Lisa Green at LSA gatherings in Kentucky and Salt Lake City

The LSA (Linguistic Society of America) has just announced that Lisa Green will be one of the plenary speakers at the 2018 Annual Meeting of the society in Salt Lake City. This month, Lisa is also teaching a 4-week class at the 2017 LSA Summer Institute at the University of Kentucky. The topic of her class is: African American English: Recalcitrant Myths and Syntax, Semantics, and Pragmatics. Here is the course description from the summer school’s website:

Photo by John Solem

“African American English (AAE) is still the most widely studied variety of American English. Over the years, different phenomena, ranging from linguistic to sociopolitical, have played major roles in ensuring that the linguistic variety maintains its position in the forefront in discussions of varieties of American English. Important phenomena related to the linguistic system remain understudied or not studied at all despite the focus on the variety. In this course, we consider the study of AAE over the past sixty years and raise questions about the extent to which views about it and approaches to the study of the variety have developed and changed. Starting from the 1960s, we consider major issues that guided research on AAE in each decade, and we explain how some of these issues have resurfaced over the years, propelling AAE into a category of hot topics in the media, such as AAE in classrooms and courtrooms. Consider AAE and mathematics in Orr’s 1987 Twice as Less: Black English and the Performance of Black Students in Mathematics and Science and subsequent reports of similar issues in the 1990s, 2000s, and 2010s. In this age of big data and large corpora, AAE is becoming more visible in child language databases, for instance, and the massive Twitter data help to bring AAE into discussions about technology and natural language processing.”

“Significant strides have been made in research on the linguistic structure of the variety; however, even in some linguistics arenas, AAE is still discussed from the perspective of two or three features that distinguish it from general American English.

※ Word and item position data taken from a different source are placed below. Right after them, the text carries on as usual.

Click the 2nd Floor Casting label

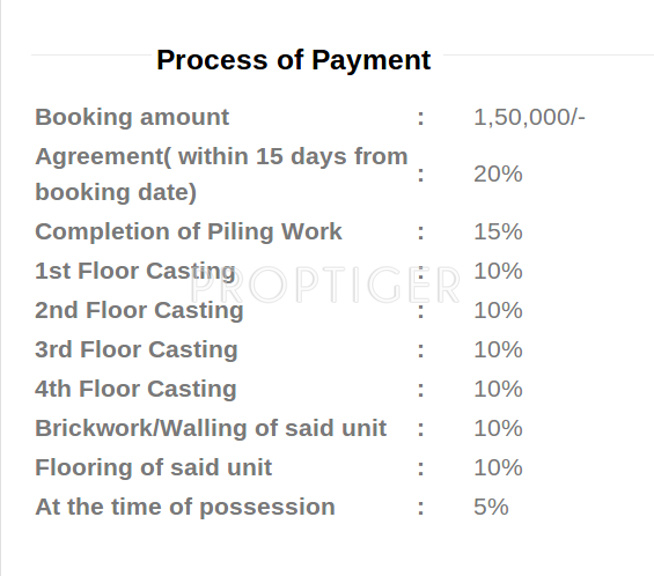point(139,310)
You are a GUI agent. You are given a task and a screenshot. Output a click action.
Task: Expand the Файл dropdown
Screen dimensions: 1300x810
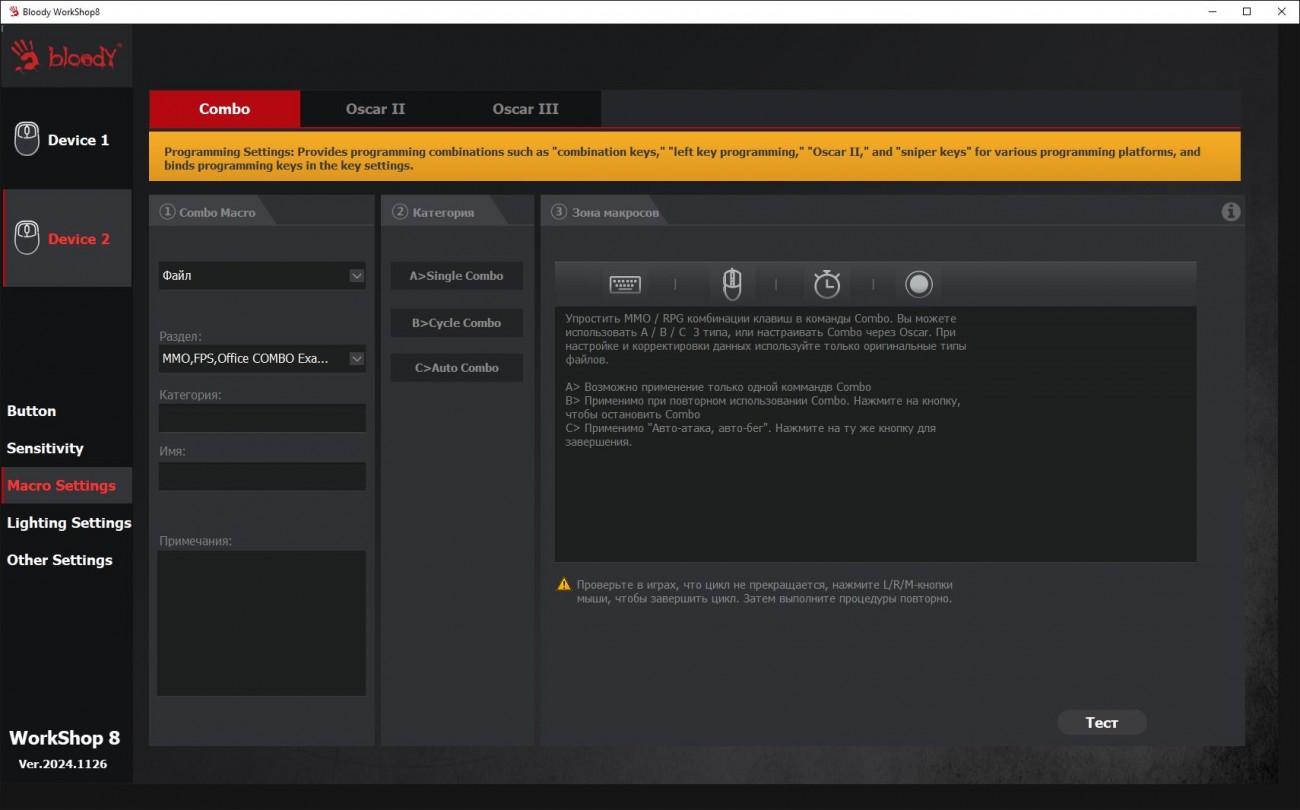(356, 276)
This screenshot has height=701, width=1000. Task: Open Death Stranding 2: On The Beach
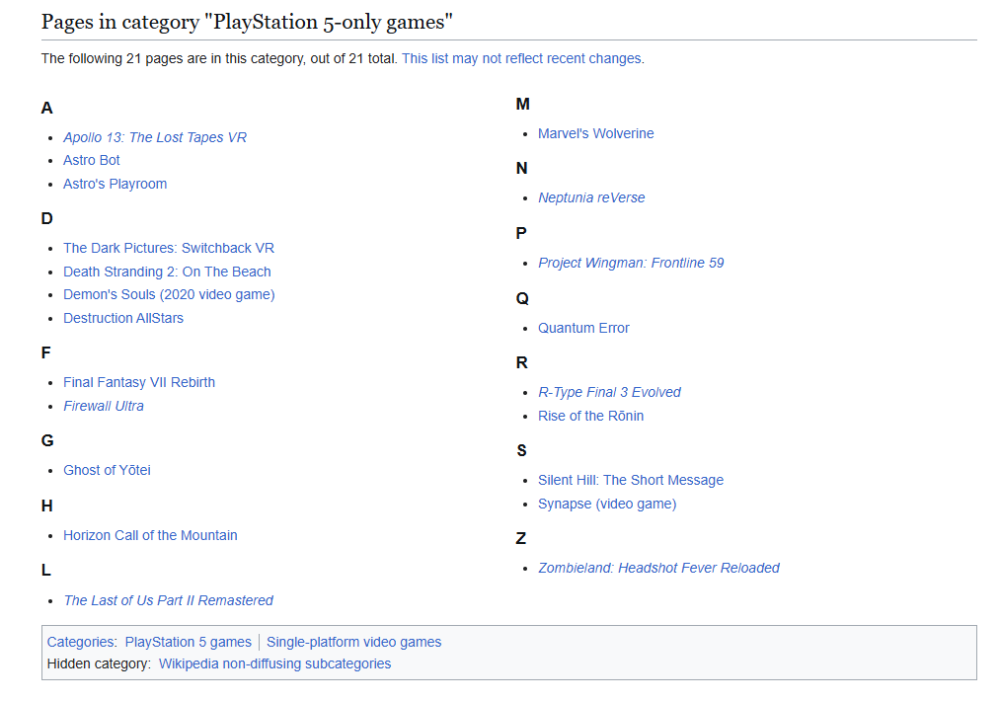pos(166,271)
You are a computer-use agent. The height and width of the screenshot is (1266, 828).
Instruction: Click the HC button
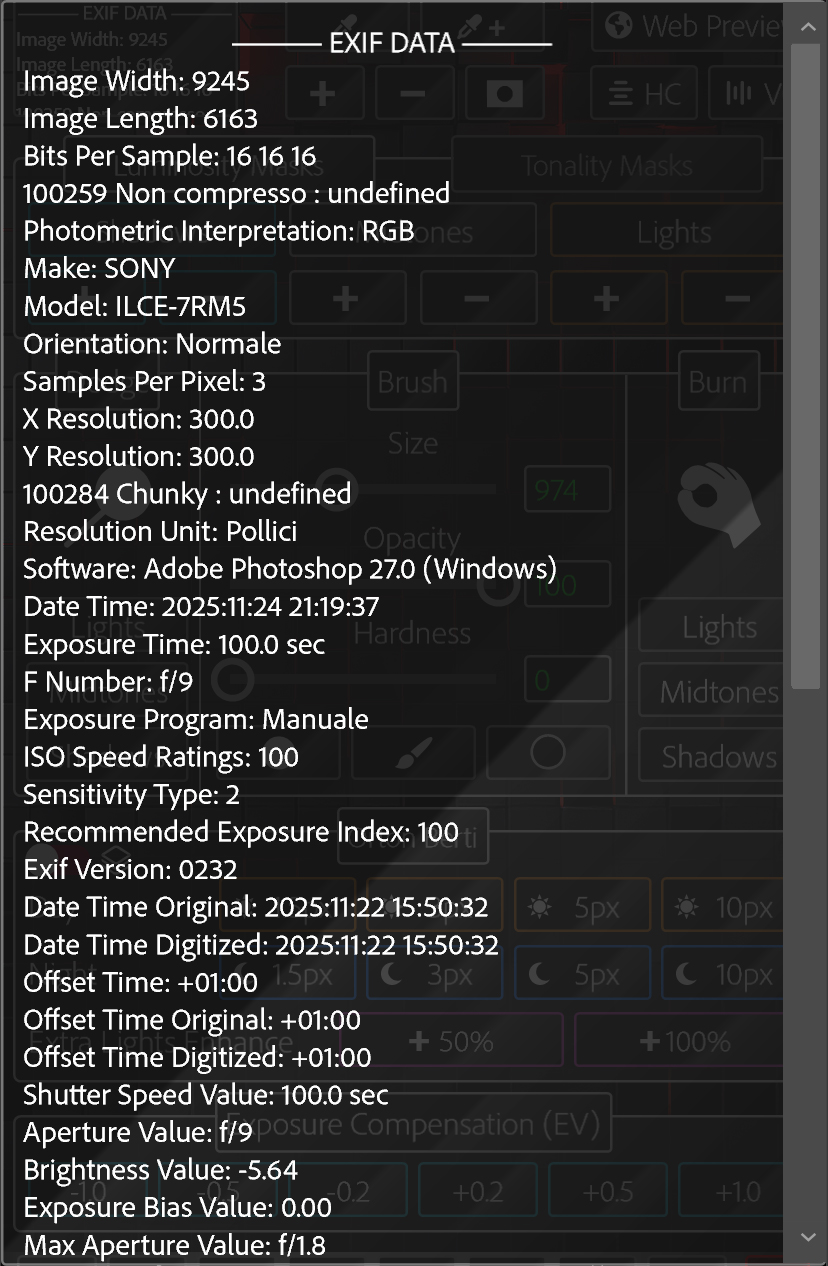tap(644, 94)
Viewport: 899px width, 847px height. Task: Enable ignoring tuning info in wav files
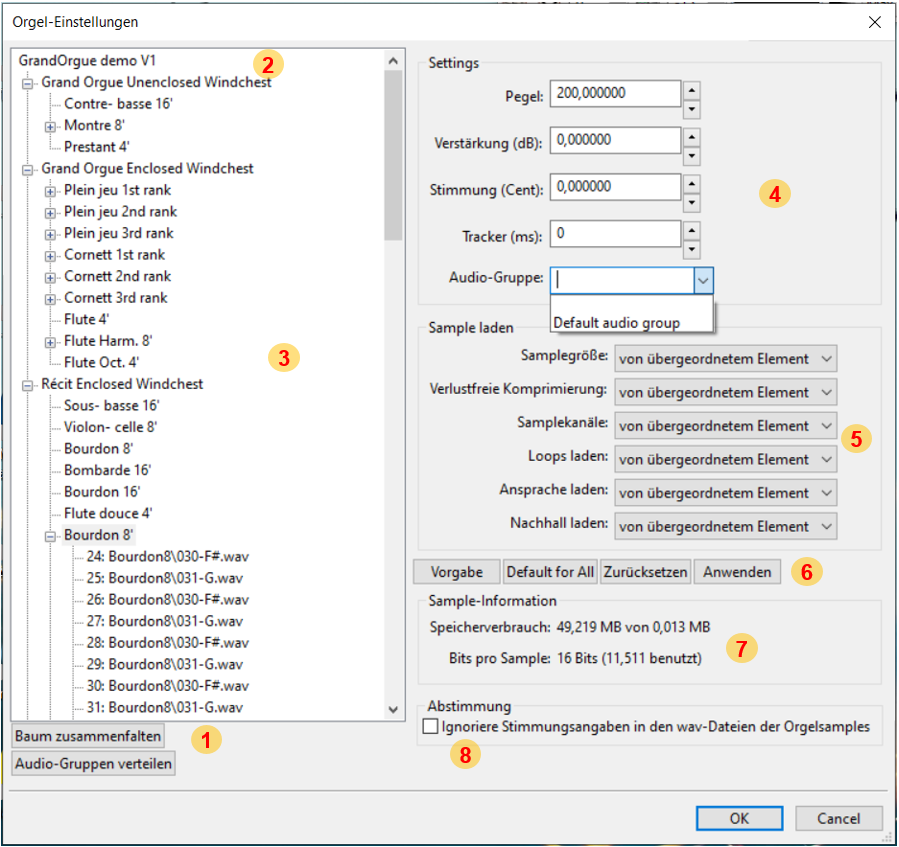431,727
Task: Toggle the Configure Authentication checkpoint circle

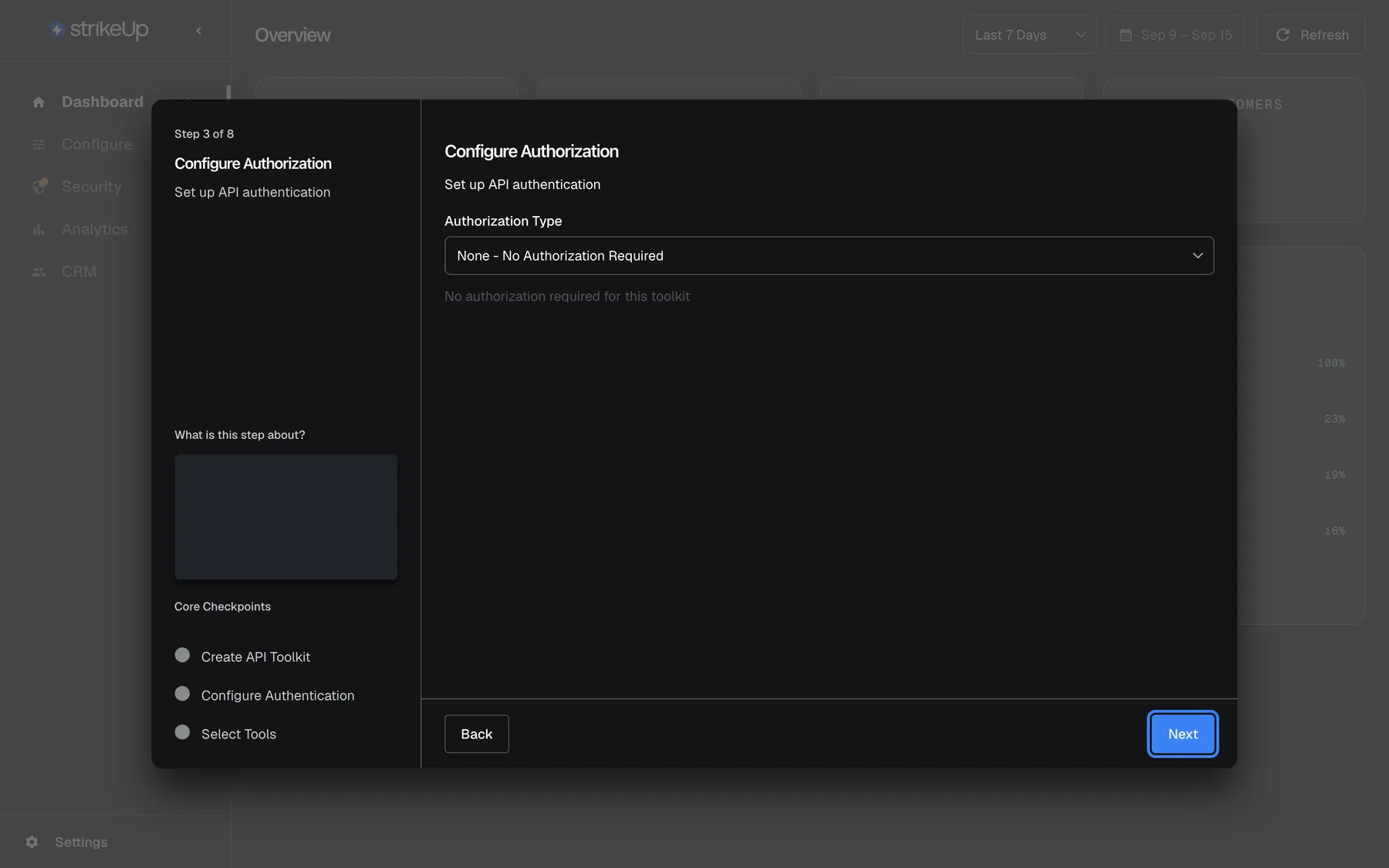Action: pos(182,694)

Such an approach to the study of the variety leads observers to conclude that, as it turns out, there is virtually nothing in AAE that does not occur in other varieties of English and continue to perpetuate the recalcitrant myth that it is essential for all “features” of AAE to differ from features in “standard” English to be AAE. In this course, we address empirical and theoretical data in reevaluating these myths, claims, and characterizations of AAE that force us to answer the question: What precisely is AAE, and how do we avoid the many pitfalls in the literature on characterizations of it? It is from this angle that we consider topics in the syntax, semantics, and pragmatics of AAE in discourse structures and complex clauses, such as negation, questions, and complements.”